Given entries
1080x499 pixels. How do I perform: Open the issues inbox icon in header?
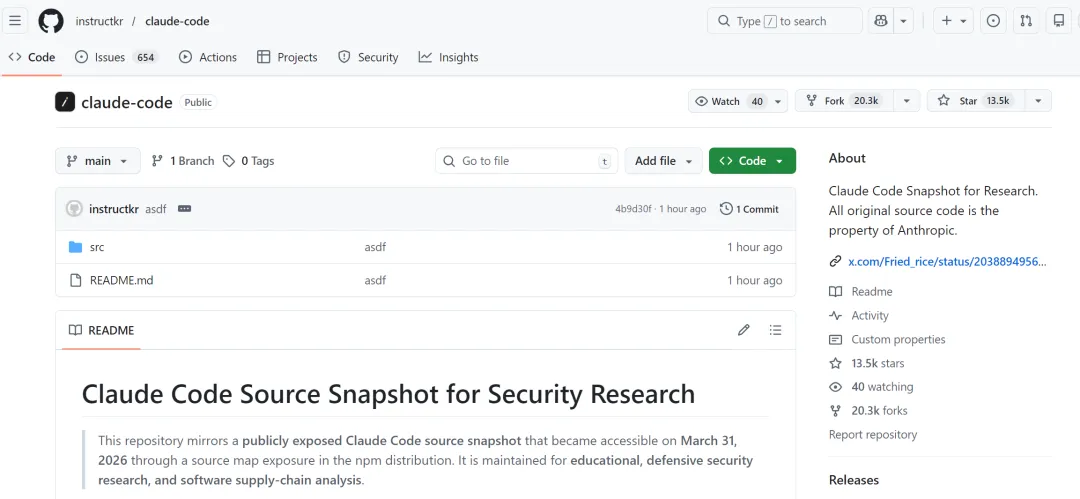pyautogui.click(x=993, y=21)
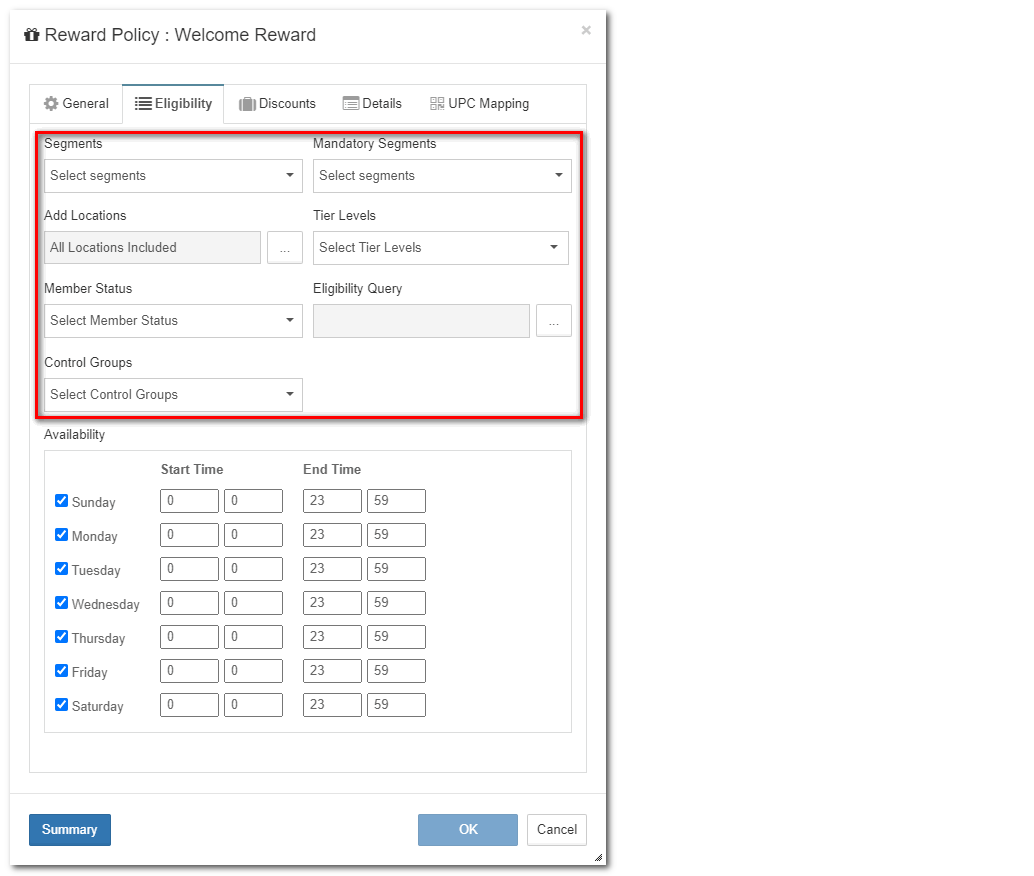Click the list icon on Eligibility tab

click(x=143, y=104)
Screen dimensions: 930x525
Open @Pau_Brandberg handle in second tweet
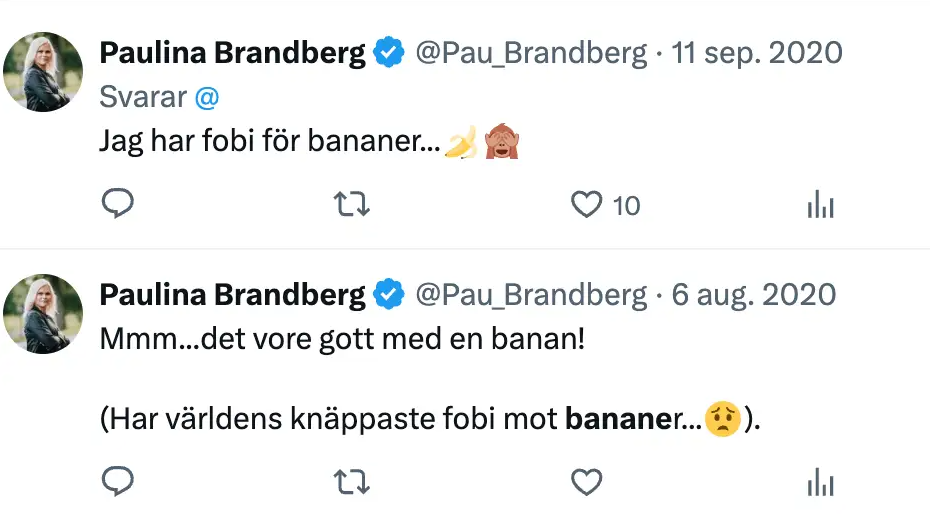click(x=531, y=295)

What the exercise asks
Set down the material once more, exactly, with the pictures omitted.

Solved exercise
1080x499 pixels. How do I perform: Open the issues inbox icon in header?
pyautogui.click(x=993, y=21)
Click the list icon on Eligibility tab

click(x=143, y=104)
Screen dimensions: 930x525
Open @Pau_Brandberg handle in second tweet
click(x=531, y=295)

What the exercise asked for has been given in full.